Tomorrow is my 19th birthday, and so today was the last time I walked into a familiar pro shop to check in for a Youth on Course round. After years of me popping in on random afternoons with my distinctive long braid and big purple hat, I am always easily recognized by pro shop staff.
Due to an early snowfall, today was the first day in about a week that the course was open. There was still snow on the ground, but it was comfortable to play without a jacket. As I arrived in the late afternoon, I had no one behind me. I took advantage of the emptiness of the course and played several balls on each hole, experimenting with a variety of swings and clubs. Whenever I found something that worked—adjusting my feet to be a bit wider, relaxing my wrists during my backswing—I made a note in my phone so that I won’t have to rediscover the trick next time I play. I lost two balls to my experimentations and almost got a couple birdies.

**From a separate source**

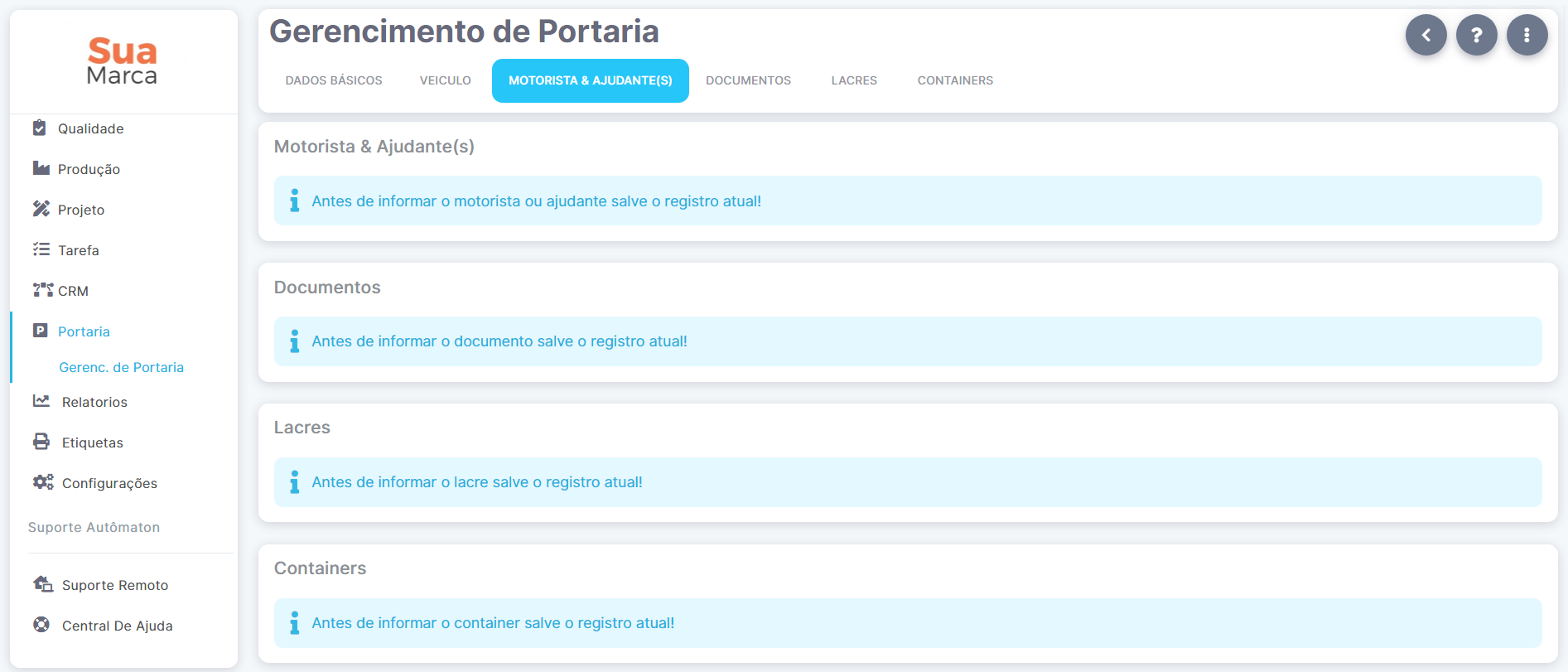Click the Qualidade clipboard icon
This screenshot has width=1568, height=672.
click(x=39, y=128)
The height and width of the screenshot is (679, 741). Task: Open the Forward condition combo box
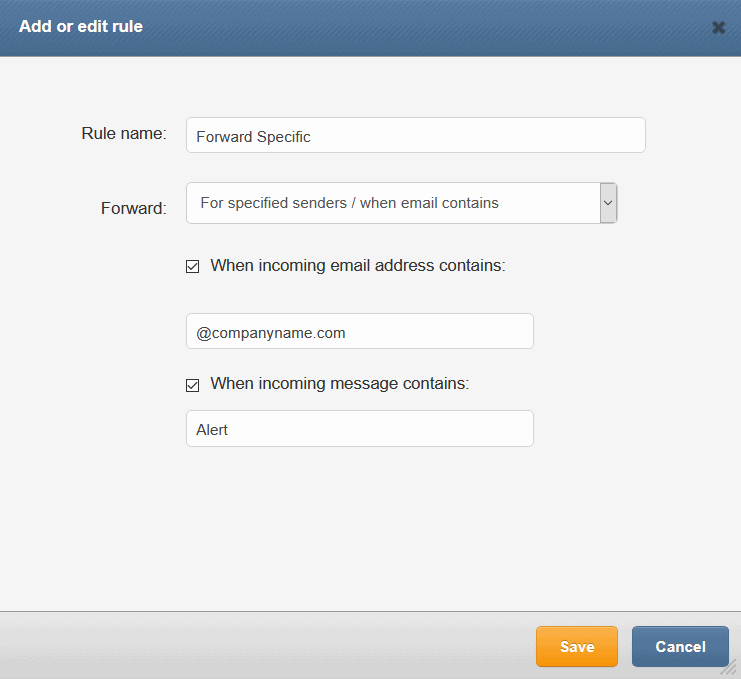coord(402,203)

As I finished the last hole, the sun was going down and I could see the light inside the pro shop on top of the hill. I tried to go inside to say goodbye to the man in the pro shop, but the door was already locked. Vaguely embarrassed at my attempt to open a locked door, I headed out to my car and opened the trunk to load my golf clubs. As I was doing so, the door to the pro shop opened and the gentleman inside wished me a merry Christmas and good luck in the coming college semester. I waved back and thanked him before getting in my car, turning on Christmas music, and heading home. It was a typical afternoon at the golf course, full of fun and community.
However, it was not unremarkable. Every game and every practice is extraordinary and enlightening, and I carry the memories of these events with me wherever I go. They are part of my identity, just as being a Youth on Course member is a part of my identity. Even though I won’t be able to use my membership again, I will always be a part of Youth on Course. This organization has been an integral part of my childhood, and now its scholarship is an essential part of my college years. I will always be grateful for almost a decade of games and support that will follow me into early adulthood. Thank you for years of kindness and assistance, both on the course and off.
Marion is a YOC Alumnus and 2021 Scholarship Recipient. She is a freshman at Dartmouth University.